Le gradient géothermique, c’est à dire l’évolution de la température avec la profondeur, au sein de la croûte est contrôlé par le flux de chaleur venant du manteau terrestre. A ceci s’ajoute la production de chaleur due à la désintégration des isotopes radioactifs (Uranium 238 et 235, Thorium 232 et Potassium 40) préférentiellement concentrés dans la croûte continentale.

Refroidissement séculaire de la croûte archéenne en lien avec la diminution de la teneur en éléments radioactifs au cours de l’histoire de la Terre. Persistance d’une racine partiellement fondue pendant près d’un milliard d’années.

L’efficacité de cette production de chaleur étant décroissante avec la demi-vie de ces isotopes, il est possible de remonter le temps et de recalculer la production de chaleur des noyaux Archéens en prenant en compte leur teneur actuelle en Uranium, Thorium et Potassium. Ce calcul met en évidence qu’il y a 3,9 milliards d’années, la température à la base de la croûte continentale était proche de 900°C, alors qu’elle est de l’ordre de 600°C en moyenne aujourd’hui.
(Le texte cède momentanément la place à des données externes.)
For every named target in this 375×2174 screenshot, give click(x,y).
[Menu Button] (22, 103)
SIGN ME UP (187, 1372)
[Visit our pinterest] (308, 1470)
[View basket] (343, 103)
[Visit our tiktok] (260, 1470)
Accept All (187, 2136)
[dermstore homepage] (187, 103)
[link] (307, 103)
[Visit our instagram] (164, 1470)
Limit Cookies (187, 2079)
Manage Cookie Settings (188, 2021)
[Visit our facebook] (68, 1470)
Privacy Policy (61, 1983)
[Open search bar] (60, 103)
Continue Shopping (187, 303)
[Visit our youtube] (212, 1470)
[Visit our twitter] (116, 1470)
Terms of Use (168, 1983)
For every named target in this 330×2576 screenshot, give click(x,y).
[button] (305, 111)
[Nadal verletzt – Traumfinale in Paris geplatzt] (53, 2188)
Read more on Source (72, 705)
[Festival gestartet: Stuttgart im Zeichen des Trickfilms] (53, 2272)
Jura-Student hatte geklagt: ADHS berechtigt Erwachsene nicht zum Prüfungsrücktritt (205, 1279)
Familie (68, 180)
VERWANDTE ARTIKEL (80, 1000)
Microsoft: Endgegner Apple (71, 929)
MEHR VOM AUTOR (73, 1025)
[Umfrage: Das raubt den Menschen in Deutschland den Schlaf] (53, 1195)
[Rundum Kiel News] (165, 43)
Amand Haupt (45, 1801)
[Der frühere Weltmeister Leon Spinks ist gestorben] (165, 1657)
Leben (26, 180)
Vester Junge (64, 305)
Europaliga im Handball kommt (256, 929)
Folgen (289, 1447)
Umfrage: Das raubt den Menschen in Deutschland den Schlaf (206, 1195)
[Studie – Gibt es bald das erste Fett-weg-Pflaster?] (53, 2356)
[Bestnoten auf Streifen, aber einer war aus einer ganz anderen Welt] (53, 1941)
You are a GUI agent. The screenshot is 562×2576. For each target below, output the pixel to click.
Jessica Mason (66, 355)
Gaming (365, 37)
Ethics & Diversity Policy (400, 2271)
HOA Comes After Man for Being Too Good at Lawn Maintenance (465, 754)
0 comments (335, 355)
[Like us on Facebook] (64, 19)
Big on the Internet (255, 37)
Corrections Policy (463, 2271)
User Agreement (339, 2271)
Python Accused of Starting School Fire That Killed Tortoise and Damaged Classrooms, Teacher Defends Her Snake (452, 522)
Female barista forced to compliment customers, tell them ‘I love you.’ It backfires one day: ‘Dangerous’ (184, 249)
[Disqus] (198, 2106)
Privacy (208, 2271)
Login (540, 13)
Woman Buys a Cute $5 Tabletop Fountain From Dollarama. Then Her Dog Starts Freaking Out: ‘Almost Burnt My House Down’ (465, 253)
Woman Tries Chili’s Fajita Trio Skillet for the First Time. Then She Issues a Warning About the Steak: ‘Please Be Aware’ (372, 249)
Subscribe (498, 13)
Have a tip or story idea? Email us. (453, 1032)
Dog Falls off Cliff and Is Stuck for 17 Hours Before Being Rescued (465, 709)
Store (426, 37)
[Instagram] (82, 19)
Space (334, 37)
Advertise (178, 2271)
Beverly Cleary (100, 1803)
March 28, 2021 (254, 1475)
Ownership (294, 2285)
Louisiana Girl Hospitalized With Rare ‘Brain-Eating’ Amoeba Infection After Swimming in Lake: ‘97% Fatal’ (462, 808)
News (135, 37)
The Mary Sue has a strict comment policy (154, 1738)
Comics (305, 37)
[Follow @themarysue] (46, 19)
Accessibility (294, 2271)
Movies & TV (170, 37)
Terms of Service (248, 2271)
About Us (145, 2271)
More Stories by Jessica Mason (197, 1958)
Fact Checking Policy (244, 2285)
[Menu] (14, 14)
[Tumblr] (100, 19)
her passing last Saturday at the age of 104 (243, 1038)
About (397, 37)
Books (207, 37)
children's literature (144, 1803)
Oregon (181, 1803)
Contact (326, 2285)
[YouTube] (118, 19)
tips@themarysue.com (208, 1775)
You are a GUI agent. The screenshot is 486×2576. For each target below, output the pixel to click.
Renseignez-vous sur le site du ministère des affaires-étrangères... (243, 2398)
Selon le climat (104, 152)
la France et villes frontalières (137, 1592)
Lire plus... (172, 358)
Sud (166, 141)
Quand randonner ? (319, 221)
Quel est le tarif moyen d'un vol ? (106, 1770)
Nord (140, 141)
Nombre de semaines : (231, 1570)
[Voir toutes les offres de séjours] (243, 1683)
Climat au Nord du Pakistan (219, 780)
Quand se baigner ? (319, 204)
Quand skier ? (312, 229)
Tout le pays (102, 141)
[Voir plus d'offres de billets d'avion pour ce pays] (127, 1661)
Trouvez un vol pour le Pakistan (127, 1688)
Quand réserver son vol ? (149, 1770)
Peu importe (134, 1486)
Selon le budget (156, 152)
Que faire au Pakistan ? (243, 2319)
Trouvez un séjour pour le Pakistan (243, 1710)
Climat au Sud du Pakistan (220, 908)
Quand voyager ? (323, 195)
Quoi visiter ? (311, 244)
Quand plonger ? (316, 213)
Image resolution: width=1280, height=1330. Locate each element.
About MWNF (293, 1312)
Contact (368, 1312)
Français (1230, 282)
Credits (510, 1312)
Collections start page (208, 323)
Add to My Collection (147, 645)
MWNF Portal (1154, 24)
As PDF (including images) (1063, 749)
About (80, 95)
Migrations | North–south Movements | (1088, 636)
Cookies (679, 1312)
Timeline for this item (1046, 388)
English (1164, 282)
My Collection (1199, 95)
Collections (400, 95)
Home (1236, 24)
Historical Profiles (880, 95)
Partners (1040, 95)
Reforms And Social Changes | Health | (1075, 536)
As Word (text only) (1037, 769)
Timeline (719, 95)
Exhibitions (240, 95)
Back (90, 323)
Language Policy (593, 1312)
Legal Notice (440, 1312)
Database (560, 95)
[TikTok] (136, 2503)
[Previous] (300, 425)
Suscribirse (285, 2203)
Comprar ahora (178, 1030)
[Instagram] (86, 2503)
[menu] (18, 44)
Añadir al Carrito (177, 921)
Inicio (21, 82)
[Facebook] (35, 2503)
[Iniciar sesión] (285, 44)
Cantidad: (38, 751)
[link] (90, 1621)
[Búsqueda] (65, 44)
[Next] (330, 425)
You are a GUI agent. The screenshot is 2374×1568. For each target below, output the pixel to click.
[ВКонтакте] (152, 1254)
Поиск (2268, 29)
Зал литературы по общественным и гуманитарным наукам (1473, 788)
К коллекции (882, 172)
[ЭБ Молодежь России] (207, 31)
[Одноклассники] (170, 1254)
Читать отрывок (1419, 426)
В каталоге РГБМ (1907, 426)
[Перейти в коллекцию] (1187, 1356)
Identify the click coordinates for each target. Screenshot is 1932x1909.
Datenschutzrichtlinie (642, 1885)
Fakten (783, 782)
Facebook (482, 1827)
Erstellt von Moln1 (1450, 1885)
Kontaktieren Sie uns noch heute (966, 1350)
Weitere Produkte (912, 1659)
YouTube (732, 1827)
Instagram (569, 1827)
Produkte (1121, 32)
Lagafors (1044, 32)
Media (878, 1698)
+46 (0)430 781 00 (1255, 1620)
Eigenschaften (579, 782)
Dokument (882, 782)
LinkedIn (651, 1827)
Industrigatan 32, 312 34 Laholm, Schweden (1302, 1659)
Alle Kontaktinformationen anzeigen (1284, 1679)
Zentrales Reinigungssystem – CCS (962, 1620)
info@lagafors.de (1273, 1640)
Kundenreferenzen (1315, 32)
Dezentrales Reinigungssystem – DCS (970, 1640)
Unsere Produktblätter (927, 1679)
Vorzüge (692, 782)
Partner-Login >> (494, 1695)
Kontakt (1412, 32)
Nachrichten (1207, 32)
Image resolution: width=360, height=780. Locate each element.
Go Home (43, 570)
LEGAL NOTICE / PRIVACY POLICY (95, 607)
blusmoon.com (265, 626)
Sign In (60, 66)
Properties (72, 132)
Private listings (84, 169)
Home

En conséquence, la croûte continentale devait être partiellement fondue sur près de la moitié de son épaisseur, ce qui est cohérent avec les températures déduites à partir de l’analyse des équilibres minéraux des roches et l’omniprésence de migmatites (roches étant passées par un état partiellement fondu). Mais surtout, en prenant en compte uniquement la diminution de la production de chaleur par désintégration radioactive au cours du temps, il apparait que la cristallisation de cette croûte partiellement fondue peut prendre de l’ordre du milliard d’années !

Instabilités gravitaires (convection-diapirisme) au sein de la croûte archéenne et différentiation. © Olivier Vanderhaeghe – GET

Ce résultat ouvre de nouvelles perspectives pour l’interprétation de l’enregistrement géologique particulier des cratons Archéens. Dans ce cadre, l’étalement des âges obtenus sur les migmatites et granites par la méthode de datation « Uranium-Plomb sur Zircon » est attribué à la convection à l’échelle de la croûte partiellement fondue. Cela permet alors sa différentiation qui se finalise par le développement de diapirs, structures résultant de la remontée de roches plus légères à travers des roches plus denses, à l’origine des grandes structures en dômes et bassins typiques des cratons Archéens.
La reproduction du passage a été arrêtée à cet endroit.